Sunday, 24 February 2008

Shifting from Gmail to Thunderbird

After shifting away from Fastmail almost a year ago, I've been using Google Apps hosted email and calendaring almost exclusively for both work and personal email. In that time however I still was never totally satisfied using a web interface for something I used so intensively. Of course Gmail is an incredible web app but there are things that a rich client still does best. So now that Gmail supports IMAP natively, and since I had some spare time this weekend, I decided to have another crack at shifting my email life back to a rich email client. I've only been running this new setup for a couple of days and don't want to just re-organise for the sake of it, so we'll see how it goes over the next few weeks and evaluate at a later stage.

For the sake of my continued outboard brain experiment, here are all the steps, tips and gotchas I've discovered with the setup. This was all done in OSX Leopard, with Thunderbird 2.0.0.9, but the instructions should mostly be the same on Windows and Linux.
  1. The first step is to take a look at this Lifehacker article on the overview of what we're doing. It discusses a rationale for what we're doing, advantages of the rich-client approach, and a whole bevy of hints and tips.

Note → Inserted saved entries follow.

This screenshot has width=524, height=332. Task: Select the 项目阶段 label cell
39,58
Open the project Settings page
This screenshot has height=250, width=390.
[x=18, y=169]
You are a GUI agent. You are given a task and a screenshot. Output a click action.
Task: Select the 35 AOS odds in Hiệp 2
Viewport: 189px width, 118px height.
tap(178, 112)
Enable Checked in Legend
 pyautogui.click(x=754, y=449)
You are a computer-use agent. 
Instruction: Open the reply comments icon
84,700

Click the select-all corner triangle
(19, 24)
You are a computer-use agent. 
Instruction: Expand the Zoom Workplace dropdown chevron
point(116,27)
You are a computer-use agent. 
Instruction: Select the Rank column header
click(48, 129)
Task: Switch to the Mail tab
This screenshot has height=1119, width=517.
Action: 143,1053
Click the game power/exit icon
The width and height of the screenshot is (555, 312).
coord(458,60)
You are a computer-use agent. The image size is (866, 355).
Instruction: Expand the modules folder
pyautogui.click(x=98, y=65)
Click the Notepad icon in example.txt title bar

  2. Once you're happy that you know why we're doing this, head over to the Mozilla site to grab the latest version of Thunderbird.

  3. Follow all the instructions on the Lifehacker article including:
    - Set up Thunderbird correctly for Gmail IMAP (as documented in this Google tutorial)
    - Set up Thunderbird to use Gmail's Trash, Sent Items, and Spam folders
    - Install the GmailUI extension to add support for Gmail-like keyboard navigation and message archiving

  4. Now if you've got the time and the bandwidth on hand, set up offline access to your email archive. Pretty damned handy for local search and for those times when you're connection less (yes it does happen every now and again).

  5. Once you've got your messages downloaded you can set up Spotlight to index and search your emails. This is one of the fiddliest parts of the setup and as time of writing, still wasn't working for me :-(

  6. Set up support for Growl new message notifications.

  7. Install whatever custom dictionary you may need.

  8. Export your Gmail contact list as a CSV file and import into Thunderbird. Unfortunately there is still no Mac Address Book integration, but there's probably an extension out there that does something along those lines. Wasn't a biggie for me so didn't spend any time researching it.

  9. Check out some of these config hacks to see if any of them take your fancy.
Additionally you can GTD-enable your new email client, learn the keyboard shortcuts to speed up your email processing, enable your blogging engine to receive new blog posts via email for offline blog composition (what I'm doing now), or for the ultimate in geek-satisfaction you can set up Thunderbird to access your Google Calendar with full two-way synchronisation and multiple calendar support by following these excellent instructions. This hack makes use of two extensions, Lightning and Provider.

The one caveat I have with this calendar solution is to watch out for time zone issues. When you add a calendar event via GCal, it uses the calendar's pre-defined time zone as the time zone for the event you create. However Lightning (or Provider, not sure exactly who is responsible) uses the local machine time zone to display your event details. So you can have one event being displayed with two totally different times depending on your setup e.g. I currently have my calendar setup to use GMT however my local machine is configured to use CLST (Chilean Standard Time - I'm currently in Santiago), so my calendar events display with two totally different times depending on what interface I'm using. Not a biggie, but something you should definitely be aware of.

Well, I'll keep on using this setup for the next few weeks and see how I go. I'll be sure to post any problems or interesting 'behaviours' I may discover.